> _TO DO_
Reproduce word for word the lines starting with the line that contains "Uncheck the plate 267 checkbox" and continuing through the line that contains "pyautogui.click(x=44, y=164)", including both. Omit the pictures from your answer.

##### EXERCISE MATERIALS

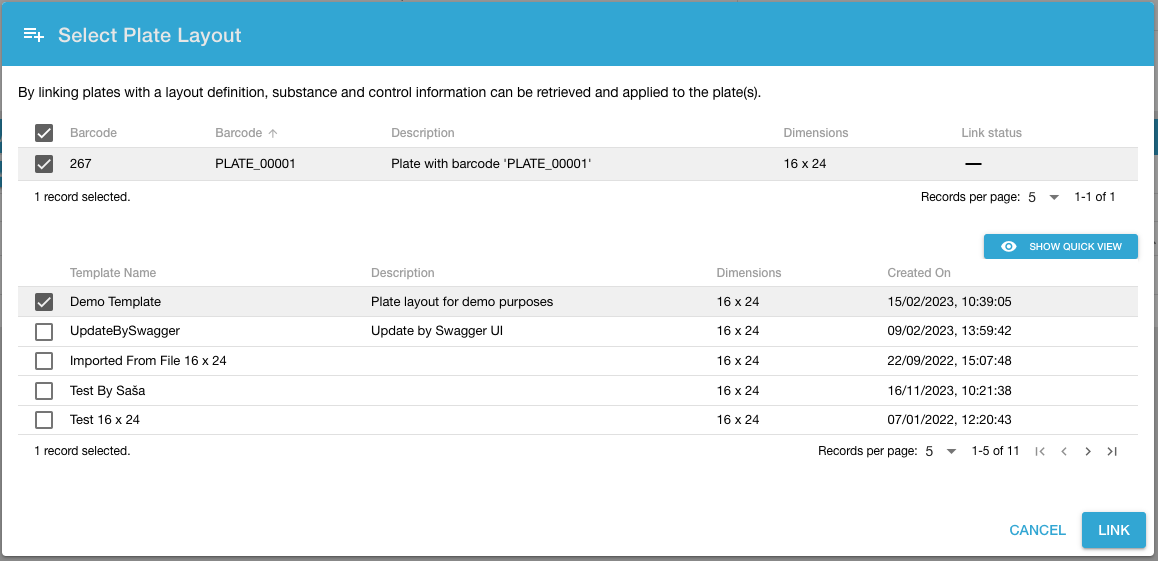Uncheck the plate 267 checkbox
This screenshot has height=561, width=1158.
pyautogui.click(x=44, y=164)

##########
##### EXERCISE MATERIALS

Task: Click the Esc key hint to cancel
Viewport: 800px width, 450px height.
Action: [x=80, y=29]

##########

> _TASK RESPONSE_
Uncheck the plate 267 checkbox
This screenshot has height=561, width=1158.
pyautogui.click(x=44, y=164)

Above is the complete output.